▶ **Given exercise**: Pick out every line of the listing below that contains the string "agent", matching its case exactly.

▶ **Input material**:

begin

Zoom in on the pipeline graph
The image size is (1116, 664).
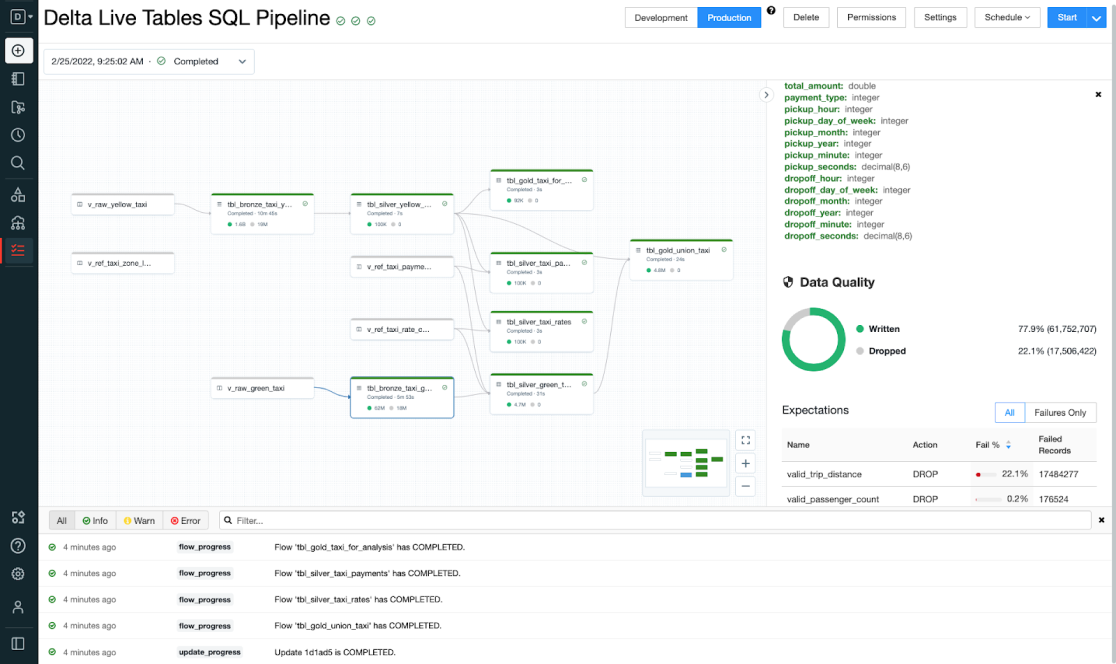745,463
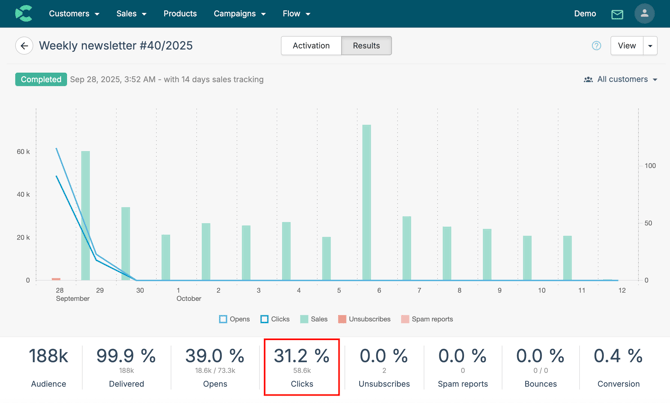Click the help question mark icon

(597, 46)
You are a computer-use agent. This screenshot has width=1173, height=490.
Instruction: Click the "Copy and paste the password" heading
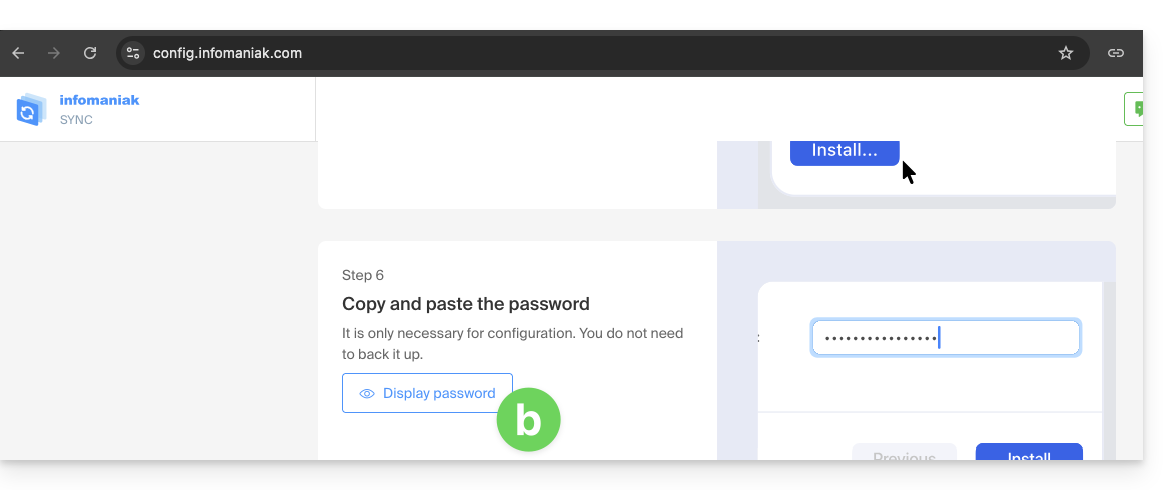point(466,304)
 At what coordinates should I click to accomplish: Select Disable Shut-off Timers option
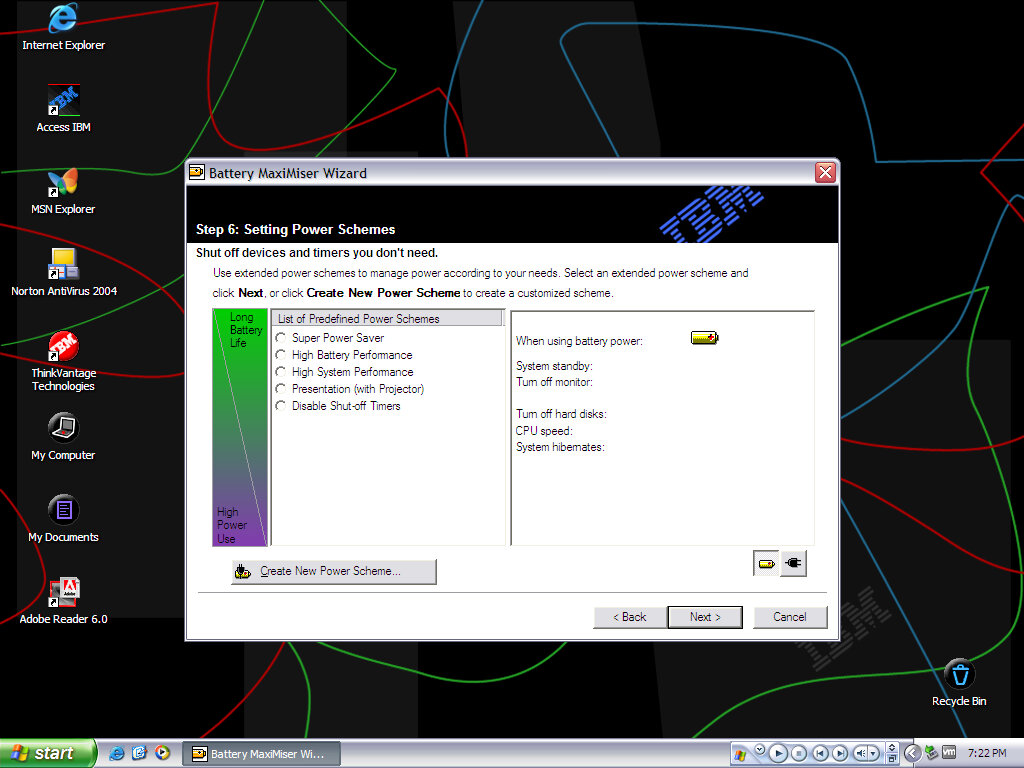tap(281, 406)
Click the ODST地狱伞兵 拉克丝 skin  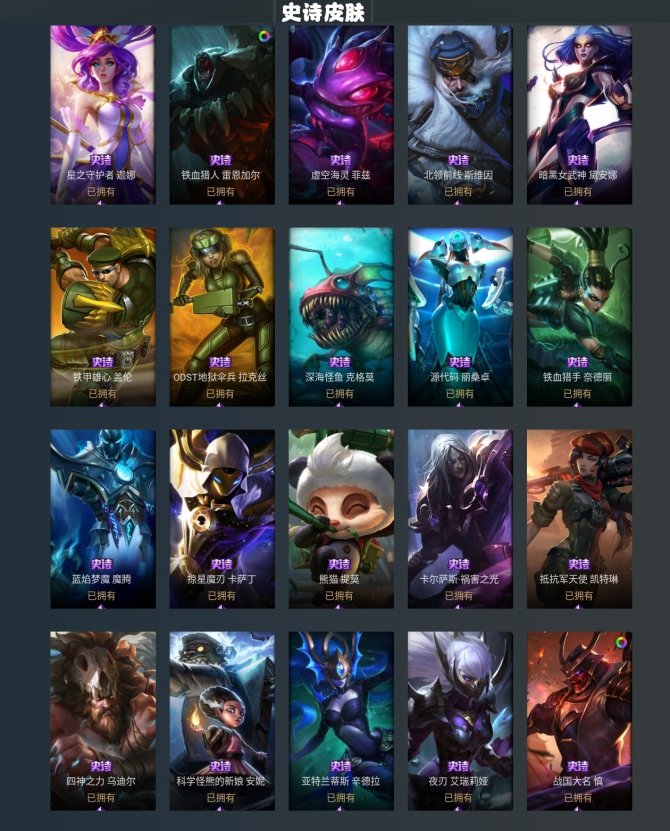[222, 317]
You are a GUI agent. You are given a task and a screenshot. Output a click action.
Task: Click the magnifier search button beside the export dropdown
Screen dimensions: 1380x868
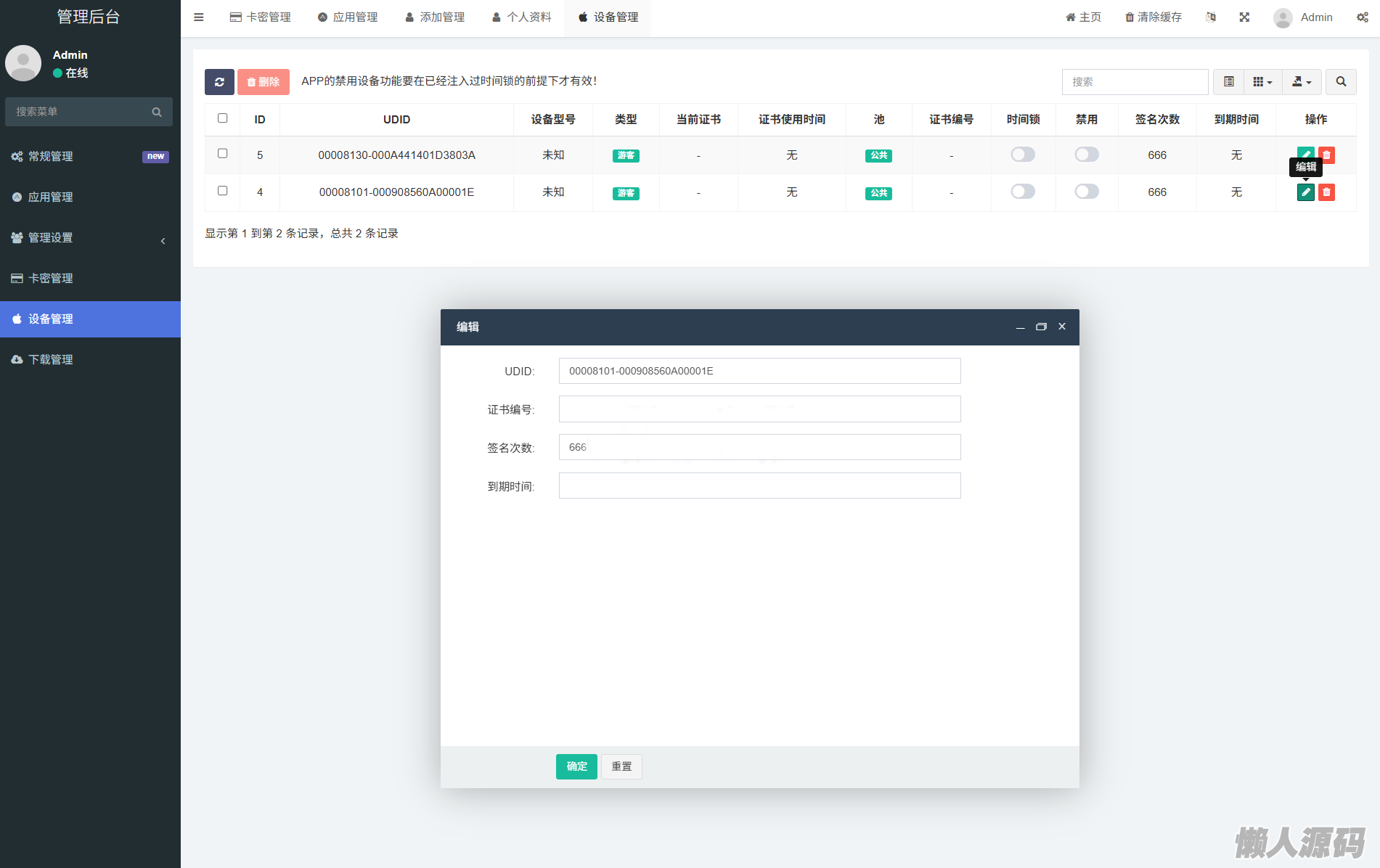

end

▶ **Task solution**:
You are a computer-use agent. This screenshot has width=1173, height=490.
You are a GUI agent. You are given a task and a screenshot. Output a click action.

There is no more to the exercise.